About this task:
Please give back only the lines below from the one containing "Click the Select Files button" to the one containing "Viewport: 1024px width, 640px height.", each repeated word for word, both ends included.

☆ ☆ ☆ ☆

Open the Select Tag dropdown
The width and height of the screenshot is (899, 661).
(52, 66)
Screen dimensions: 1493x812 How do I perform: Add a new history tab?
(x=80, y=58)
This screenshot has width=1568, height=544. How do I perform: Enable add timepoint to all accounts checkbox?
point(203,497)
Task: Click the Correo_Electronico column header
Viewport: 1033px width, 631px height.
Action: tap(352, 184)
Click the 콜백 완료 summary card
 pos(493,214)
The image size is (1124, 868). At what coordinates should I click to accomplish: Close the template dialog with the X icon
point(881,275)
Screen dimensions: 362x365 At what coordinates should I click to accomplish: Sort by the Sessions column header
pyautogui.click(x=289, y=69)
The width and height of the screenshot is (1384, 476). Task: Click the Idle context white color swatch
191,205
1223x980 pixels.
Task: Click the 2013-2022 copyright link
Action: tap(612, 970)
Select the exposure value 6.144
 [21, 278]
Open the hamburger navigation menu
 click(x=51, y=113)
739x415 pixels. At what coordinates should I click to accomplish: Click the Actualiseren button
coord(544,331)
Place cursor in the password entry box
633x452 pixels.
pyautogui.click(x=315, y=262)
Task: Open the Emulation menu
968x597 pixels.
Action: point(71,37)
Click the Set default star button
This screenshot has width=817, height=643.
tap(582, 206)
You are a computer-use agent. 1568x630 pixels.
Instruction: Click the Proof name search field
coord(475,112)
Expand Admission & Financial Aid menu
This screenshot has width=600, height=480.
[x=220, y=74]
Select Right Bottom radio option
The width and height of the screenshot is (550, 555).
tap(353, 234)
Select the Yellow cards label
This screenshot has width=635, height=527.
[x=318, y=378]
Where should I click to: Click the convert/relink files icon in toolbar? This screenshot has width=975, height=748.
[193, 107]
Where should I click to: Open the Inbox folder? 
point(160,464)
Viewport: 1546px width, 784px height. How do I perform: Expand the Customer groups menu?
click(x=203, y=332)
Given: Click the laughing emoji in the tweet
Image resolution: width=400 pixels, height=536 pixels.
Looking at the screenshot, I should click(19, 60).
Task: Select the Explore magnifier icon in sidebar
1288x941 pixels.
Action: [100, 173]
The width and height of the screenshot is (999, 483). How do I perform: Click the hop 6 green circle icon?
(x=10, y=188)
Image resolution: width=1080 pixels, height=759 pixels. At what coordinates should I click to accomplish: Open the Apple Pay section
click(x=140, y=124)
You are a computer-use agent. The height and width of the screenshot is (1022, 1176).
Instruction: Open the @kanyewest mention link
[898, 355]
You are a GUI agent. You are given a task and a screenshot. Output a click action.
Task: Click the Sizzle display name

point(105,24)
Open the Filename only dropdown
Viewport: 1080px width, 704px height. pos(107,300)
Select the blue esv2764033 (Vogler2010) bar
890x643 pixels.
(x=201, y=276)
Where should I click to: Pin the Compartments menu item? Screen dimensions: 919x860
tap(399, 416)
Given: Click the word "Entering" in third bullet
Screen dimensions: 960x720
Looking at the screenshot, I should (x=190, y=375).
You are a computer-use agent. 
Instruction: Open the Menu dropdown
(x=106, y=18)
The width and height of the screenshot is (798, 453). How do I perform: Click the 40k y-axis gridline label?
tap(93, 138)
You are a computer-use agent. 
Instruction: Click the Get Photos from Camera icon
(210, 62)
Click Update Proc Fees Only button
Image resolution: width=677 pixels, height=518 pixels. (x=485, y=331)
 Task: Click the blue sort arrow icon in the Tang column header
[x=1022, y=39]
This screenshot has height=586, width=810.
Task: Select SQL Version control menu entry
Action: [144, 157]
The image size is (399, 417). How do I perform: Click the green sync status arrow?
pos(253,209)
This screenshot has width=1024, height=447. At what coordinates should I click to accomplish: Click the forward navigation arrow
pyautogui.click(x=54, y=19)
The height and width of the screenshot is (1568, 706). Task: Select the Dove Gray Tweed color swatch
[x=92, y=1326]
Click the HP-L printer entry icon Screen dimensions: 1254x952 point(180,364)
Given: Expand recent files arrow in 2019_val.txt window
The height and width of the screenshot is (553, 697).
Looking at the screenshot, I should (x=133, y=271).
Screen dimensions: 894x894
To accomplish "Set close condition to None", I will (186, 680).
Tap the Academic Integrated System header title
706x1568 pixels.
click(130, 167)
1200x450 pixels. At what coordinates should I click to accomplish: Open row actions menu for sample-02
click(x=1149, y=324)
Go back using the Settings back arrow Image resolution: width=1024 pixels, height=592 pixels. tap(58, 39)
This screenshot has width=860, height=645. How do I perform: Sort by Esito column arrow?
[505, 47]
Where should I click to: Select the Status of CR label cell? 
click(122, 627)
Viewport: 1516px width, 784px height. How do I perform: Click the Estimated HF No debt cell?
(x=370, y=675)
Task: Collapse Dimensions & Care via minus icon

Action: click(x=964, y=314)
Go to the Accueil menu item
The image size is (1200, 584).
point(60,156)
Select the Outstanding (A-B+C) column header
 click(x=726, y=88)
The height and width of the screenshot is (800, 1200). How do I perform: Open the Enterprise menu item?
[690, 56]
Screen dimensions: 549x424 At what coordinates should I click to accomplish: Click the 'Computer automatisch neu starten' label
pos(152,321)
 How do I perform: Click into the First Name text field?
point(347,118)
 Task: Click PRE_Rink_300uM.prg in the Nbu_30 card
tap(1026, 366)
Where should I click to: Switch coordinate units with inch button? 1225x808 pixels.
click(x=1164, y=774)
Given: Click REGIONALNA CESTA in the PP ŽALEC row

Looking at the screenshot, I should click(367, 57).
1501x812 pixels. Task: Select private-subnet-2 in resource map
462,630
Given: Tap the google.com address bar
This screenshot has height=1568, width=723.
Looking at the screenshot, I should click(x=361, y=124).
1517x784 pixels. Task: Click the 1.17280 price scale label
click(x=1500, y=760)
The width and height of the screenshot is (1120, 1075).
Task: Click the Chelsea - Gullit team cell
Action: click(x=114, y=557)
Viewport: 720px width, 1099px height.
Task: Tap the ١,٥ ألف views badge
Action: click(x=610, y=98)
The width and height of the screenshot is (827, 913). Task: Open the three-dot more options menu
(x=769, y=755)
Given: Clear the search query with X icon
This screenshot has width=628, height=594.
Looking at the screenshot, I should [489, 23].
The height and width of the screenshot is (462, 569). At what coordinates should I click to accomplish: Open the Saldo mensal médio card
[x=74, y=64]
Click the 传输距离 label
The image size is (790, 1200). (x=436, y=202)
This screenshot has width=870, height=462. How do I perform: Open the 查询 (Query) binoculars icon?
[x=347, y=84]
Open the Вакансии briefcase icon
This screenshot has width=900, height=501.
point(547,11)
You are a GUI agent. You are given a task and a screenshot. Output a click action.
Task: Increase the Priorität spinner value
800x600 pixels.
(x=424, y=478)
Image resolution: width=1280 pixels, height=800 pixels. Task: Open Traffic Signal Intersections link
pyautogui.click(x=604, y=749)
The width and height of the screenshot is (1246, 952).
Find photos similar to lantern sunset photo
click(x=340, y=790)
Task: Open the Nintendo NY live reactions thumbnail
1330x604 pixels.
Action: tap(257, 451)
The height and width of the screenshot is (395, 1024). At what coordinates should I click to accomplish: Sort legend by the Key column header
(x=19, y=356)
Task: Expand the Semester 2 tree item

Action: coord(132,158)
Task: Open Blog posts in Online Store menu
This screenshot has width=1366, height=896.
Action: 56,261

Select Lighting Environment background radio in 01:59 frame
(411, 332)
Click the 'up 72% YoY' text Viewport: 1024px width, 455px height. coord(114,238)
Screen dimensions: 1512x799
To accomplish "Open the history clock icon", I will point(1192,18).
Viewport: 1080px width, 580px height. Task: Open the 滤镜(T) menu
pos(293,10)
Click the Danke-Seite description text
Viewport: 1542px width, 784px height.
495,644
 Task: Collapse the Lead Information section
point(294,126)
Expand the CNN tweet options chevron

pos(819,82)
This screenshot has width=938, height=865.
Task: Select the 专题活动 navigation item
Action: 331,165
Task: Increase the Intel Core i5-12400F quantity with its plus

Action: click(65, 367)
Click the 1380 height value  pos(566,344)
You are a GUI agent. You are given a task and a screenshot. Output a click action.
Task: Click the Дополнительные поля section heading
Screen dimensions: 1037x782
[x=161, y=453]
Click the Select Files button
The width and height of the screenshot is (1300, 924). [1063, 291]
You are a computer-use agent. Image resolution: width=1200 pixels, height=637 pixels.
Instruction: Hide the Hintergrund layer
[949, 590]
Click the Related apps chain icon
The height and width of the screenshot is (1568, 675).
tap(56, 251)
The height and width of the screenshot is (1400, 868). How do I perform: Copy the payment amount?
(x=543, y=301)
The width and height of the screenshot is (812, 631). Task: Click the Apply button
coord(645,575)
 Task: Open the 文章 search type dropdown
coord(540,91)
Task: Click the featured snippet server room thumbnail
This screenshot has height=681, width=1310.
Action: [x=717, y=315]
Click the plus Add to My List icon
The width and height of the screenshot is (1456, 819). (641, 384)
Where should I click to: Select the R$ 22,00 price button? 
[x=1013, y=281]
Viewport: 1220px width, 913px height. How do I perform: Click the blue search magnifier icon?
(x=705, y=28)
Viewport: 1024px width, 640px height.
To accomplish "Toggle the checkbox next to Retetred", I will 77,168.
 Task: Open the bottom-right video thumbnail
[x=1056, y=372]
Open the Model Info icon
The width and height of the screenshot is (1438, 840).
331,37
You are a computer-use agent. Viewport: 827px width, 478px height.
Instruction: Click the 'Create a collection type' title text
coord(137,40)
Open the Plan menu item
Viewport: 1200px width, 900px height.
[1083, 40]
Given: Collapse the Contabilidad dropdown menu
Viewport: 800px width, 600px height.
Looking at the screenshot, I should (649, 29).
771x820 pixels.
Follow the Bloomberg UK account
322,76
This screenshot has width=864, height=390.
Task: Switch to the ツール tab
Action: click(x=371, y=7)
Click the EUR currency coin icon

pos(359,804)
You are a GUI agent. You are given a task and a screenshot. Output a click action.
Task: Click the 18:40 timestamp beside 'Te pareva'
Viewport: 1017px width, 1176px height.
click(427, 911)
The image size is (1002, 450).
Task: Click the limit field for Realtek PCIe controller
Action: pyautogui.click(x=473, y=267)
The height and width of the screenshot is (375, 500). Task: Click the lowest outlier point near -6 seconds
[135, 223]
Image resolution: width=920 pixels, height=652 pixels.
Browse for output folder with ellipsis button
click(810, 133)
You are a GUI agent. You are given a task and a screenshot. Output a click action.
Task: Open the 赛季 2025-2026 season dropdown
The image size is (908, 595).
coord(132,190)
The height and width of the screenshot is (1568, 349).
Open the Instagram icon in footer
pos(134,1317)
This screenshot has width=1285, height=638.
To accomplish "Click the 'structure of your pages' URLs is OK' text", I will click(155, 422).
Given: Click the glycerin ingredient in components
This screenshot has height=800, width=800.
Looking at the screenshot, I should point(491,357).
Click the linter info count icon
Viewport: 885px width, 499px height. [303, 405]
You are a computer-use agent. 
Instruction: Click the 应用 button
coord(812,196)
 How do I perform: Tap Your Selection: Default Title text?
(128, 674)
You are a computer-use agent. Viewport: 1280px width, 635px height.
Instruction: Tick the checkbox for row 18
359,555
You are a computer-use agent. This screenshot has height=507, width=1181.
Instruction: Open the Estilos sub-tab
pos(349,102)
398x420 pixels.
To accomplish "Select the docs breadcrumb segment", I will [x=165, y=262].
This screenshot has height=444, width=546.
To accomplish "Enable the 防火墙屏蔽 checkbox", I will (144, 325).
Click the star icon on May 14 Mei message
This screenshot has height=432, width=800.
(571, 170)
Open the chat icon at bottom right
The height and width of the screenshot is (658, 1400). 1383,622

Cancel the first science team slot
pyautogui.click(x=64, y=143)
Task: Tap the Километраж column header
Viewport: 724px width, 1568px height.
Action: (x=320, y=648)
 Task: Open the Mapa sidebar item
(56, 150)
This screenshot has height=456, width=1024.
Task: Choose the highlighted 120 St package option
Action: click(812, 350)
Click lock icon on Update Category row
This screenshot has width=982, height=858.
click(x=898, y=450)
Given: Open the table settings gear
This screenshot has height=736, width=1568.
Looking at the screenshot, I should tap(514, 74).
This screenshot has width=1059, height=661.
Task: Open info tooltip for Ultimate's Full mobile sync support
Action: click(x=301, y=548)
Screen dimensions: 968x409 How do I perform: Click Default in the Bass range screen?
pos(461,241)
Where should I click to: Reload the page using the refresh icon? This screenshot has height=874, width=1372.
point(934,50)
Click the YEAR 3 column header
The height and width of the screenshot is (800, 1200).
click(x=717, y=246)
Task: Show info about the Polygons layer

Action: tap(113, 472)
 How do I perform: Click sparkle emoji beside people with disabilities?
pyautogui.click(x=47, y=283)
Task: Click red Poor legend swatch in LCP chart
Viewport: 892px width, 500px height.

☆ ☆ ☆ ☆

Answer box:
Click the Select Files button
The width and height of the screenshot is (1300, 924). [1063, 291]
You are a computer-use agent. Image resolution: width=1200 pixels, height=637 pixels.
Instruction: Hide the Hintergrund layer
[949, 590]
Click the Related apps chain icon
The height and width of the screenshot is (1568, 675).
tap(56, 251)
The height and width of the screenshot is (1400, 868). How do I perform: Copy the payment amount?
(x=543, y=301)
The width and height of the screenshot is (812, 631). Task: Click the Apply button
coord(645,575)
 Task: Open the 文章 search type dropdown
coord(540,91)
Task: Click the featured snippet server room thumbnail
This screenshot has height=681, width=1310.
Action: [x=717, y=315]
Click the plus Add to My List icon
The width and height of the screenshot is (1456, 819). (641, 384)
Where should I click to: Select the R$ 22,00 price button? 
[x=1013, y=281]
Viewport: 1220px width, 913px height. How do I perform: Click the blue search magnifier icon?
(x=705, y=28)
Viewport: 1024px width, 640px height.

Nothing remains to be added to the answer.